We have known you, the vast light perceived only by reason.
We have understood you, true life of life, the womb pregnant with all coming-to-be.
We have known you, who persist eternally by conceiving all coming-to-be in its perfect fullness.

Worshiping with this entire prayer the good of your goodness, we ask only this: that you wish us to persist in the love of your knowledge and that we never be cut off from such a life as this.

With such hopes and such prayers, let us now turn to putting it to practice with dedication.

49 Days of Definitions

So I’ve recently been compiling all my notes, lore, and some of the most important rituals I use into a single text that, eventually, I’d like to send to be published.  Basically, I’m writing up my own grimoire for a modern Hermetic magician, and though I admit I’m still fairly new in my work and young as a magician (and a human, for that matter), I feel like I’ve got enough to at least get started, like an outline or something.  But seeing how I’m casting my eye on the possibility of having apprentices or even teaching my own set of classes, I figure having a core text written by me can help out those who might follow me.  It’ll be interesting, for sure, but I need to have something to provide besides giving teenagers some translations of Renaissance texts, however interesting that may be.  So, I figure I may as well provide some of the things I learned and started with.

One of the things that Fr. Rufus Opus starts off with are something he calls a set of aphorisms, more properly called the “Definitions from Hermes Trismegistus to Asclepius”.  Those who are familiar with the Corpus Hermeticum (which, dear reader, of course you are or should be by now and you can read online here) will recognize the two names immediately, with Hermes Trismegistus being that thrice-great god-mage-prophet who founded the path of Hermeticism and Asclepius being his disciple, in addition to Hermes’ son Tat.  In this case, the Definitions would be presented from Hermes to Asclepius as another sort of Corpus Hermeticum, either a distillation of it, an addition to it, or something extra alongside it.  The Definitions are preserved only in an Armenian text from the 6th century AD, but likely originate in the 1st century, about the same time or earlier than the Corpus Hermeticum.

You can probably find the aphorisms online or elsewhere; the book The Way of Hermes contains an English translation, and you can easily find a PDF of it online (at least as of this writing).  The Definitions are a set of 49 more-or-less short but dense explanations of various parts of Hermetic philosophy, a little longer than the Kybalion but much more true to classical Hermeticism than that New Thought/Theosophical amalgam of early 20th century occult thinking.  Although it’d be nice if the aphorisms were broken down into seven groups of seven, they’re not; instead, the Definitions are broken down into 10 groups, some having as few as two aphorisms and some as many as seven.  The aphorisms themselves are pretty dense, and each deserves contemplation both on their own as well as with the other aphorisms, and it’s been a while since I reviewed them.  Like Alan Moore’s Promethea series, every time I go through them, I always pick up something new or something blatantly obvious stands out to me that wasn’t there before, and Fr.

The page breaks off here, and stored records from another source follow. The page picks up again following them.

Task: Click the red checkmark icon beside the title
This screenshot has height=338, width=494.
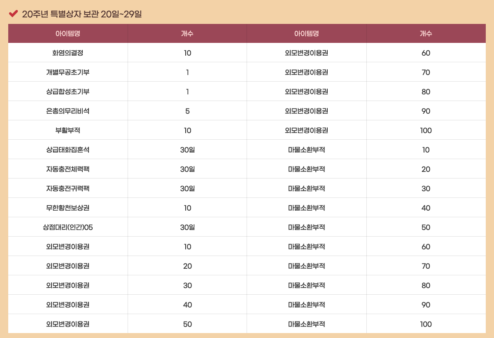Action: 13,14
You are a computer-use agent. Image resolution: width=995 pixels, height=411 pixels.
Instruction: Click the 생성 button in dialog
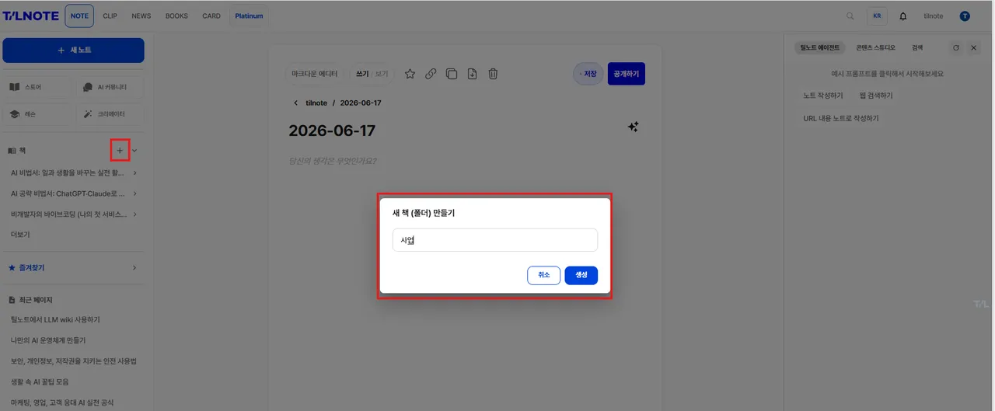pyautogui.click(x=581, y=275)
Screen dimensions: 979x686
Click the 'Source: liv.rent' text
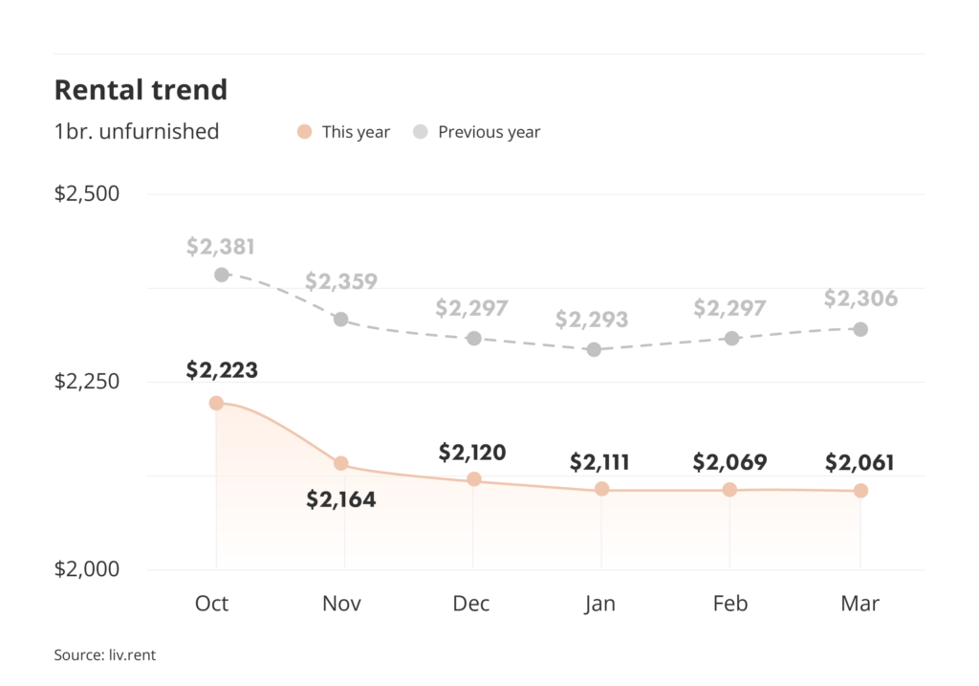click(104, 655)

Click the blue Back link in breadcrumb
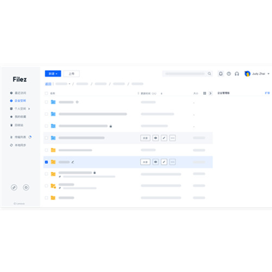[x=48, y=84]
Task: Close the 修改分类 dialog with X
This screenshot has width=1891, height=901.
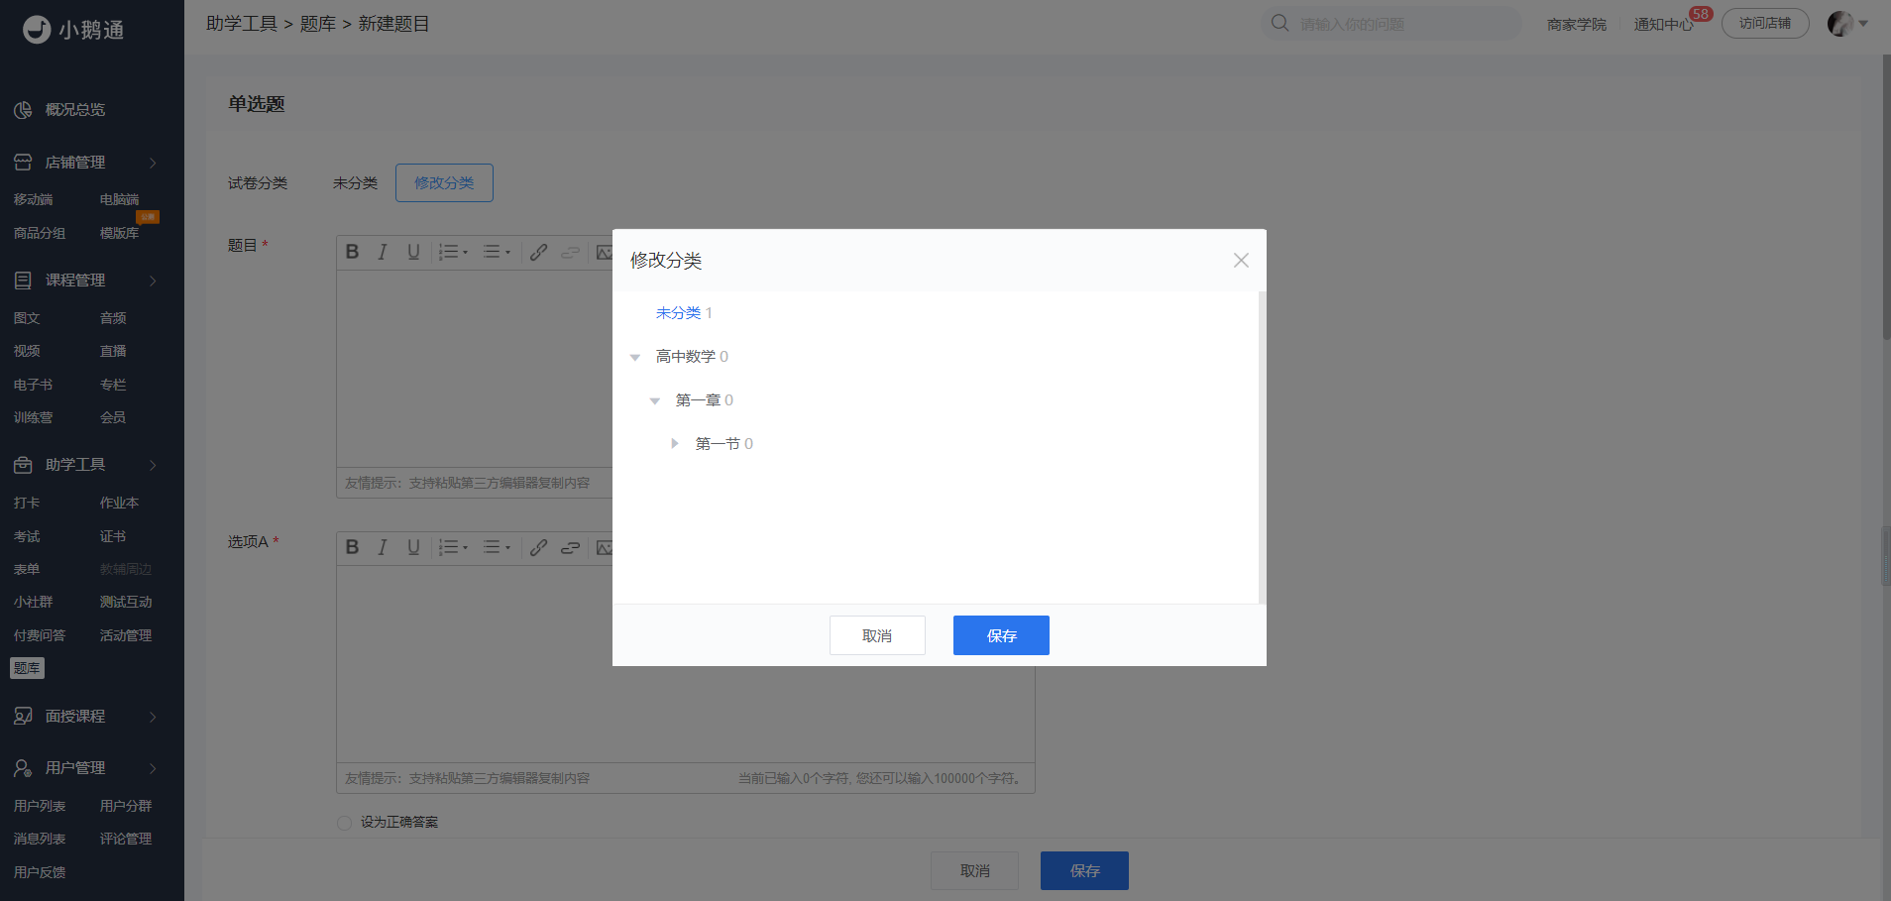Action: pyautogui.click(x=1241, y=260)
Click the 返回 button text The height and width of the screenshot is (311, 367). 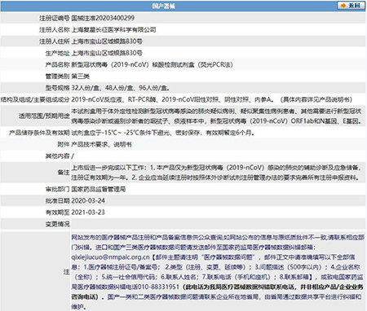click(x=354, y=5)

Rufus Opus himself said that these aphorisms should be regularly reviewed.

Since we’re at the tail end of another Mercury retrograde period, which is good to review old work, why not take this time to get a 49 day blog project going?  For each of the next 49 days, I’ll be posting one of the Definitions along with my explanation and contemplation of each, how I consider it and how I can apply it to my life and practice.  Feel free to join in with your own interpretations and contemplation; each of these definitions has a lot of meaning packed into each other, and I’m sure I’m not the only one who’s read these or has contemplated on them or similar concepts before.  I’ll probably start next Tuesday, November 12 to give me a few days to prepare and get the next few days sorted out (I’ve got another weekend trip set up this week), but in the meantime, find those aphorisms for yourself and take a look.  That’ll be 49 days of my interpretation of an ancient Hermetic text, lasting through the rest of 2013; you can consider it my Advent calendar Christmas present to you all.